Travis E. Oliphant schrieb:
...
How to handle unicode data-formats could definitely be improved.
As before, I'm doubtful what the actual needs are. For example, is
it desired to support generation of ID3v2 tags with such a data
format? The tag is specified here:
Perhaps I was not clear enough about what I'm try to do.   For a long 
time a lot of people have wanted something like Numeric in Python 
itself.  There have been many hurdles to that goal.

After discussions at SciPy 2006 with Guido, we decided that the best way 
to proceed at this point was to extend the buffer protocol to allow 
packages to share array-like information with each-other.

There are several things missing from the buffer protocol that NumPy 
needs in order to be able to really understand the (fixed-size) memory 
another package has allocated and is sharing.

The most important of these is

1) Shape information
2) Striding information
3) Data-format information  (how is each element perceived).

Shape and striding information can be shared with a C-array of integers.

How is data-format information supposed to be shared?

We've come up with a very flexible way to do this in NumPy using a 
single Python object.  This Python object supports describing the layout 
of any fixed-size chunk of memory (right now in units of bytes --- bit 
fields could be added, though).

I'm proposing to add this object to Python so that the buffer protcol 
has a fast and efficient way to share #3.   That's really all I'm after.

It also bothers me that so many ways to describe binary data are being 
used out there.  This is a problem that deserves being solved.  And, no, 
ctypes hasn't solved it (we can't directly use the ctypes solution). 
Perhaps this PEP doesn't hit all the corners, but a data-format object 
*is* a useful thing to consider.

The array object in Python already has a PyArray_Descr * structure that 
is a watered-down version of what I'm talking about.   In fact, this is 
what Numeric built from (or vice-versa actually).  And NumPy has greatly 
enhanced this object for any conceivable structure.

Guido seemed to think the data-type objects were nice when he saw them 
at SciPy 2006, and so I'm presenting a PEP.
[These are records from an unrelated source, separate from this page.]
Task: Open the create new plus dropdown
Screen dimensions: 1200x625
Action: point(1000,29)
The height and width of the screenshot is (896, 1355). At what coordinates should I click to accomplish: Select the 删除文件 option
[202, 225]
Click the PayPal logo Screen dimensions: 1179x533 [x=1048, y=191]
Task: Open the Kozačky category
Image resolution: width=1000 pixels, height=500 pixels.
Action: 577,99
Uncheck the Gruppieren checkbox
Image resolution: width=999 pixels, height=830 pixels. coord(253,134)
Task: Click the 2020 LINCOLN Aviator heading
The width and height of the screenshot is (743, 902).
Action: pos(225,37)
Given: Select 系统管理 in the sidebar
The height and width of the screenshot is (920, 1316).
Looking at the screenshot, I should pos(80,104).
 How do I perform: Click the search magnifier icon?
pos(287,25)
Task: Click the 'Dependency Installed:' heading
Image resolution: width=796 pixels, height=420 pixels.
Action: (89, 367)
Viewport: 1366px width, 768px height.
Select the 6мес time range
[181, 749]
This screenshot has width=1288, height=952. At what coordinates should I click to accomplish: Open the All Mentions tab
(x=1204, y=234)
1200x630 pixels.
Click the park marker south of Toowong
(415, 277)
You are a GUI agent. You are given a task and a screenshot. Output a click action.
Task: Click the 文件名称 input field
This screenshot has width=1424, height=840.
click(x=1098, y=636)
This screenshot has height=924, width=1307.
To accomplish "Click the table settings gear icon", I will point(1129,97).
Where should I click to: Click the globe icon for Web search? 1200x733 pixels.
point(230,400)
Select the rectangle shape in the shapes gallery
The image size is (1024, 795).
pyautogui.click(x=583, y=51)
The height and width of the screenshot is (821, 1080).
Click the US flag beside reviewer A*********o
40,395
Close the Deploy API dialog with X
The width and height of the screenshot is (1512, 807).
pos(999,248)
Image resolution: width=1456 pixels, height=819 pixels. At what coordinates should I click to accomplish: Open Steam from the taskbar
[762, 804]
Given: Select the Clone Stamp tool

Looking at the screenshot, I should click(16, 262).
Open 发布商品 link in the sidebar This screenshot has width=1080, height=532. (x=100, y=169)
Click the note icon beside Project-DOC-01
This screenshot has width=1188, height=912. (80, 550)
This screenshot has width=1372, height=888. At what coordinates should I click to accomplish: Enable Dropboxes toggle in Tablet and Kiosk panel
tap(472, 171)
Without the data-format object, I'm don't know how to extend the buffer 
protocol to communicate data-format information.  Do you have a better 
idea?

I have no trouble limiting the data-type object to the buffer protocol 
extension PEP, but I do think it could gain wider use.
...
Is it the intent of this PEP to support such data structures,
and allow the user to fill in a Unicode object, and then the
processing is automatic? (i.e. in ID3v1, the string gets
automatically Latin-1-encoded and zero-padded, in ID3v2, it
gets automatically UTF-8 encoded, and null-terminated)
No, the point of the data-format object is to communicate information 
about data-formats not to encode or decode anything.   Users of the 
data-format object could decide what they wanted to do with that 
information.   We just need a standard way to communicate it through the 
buffer protocol.

-Travis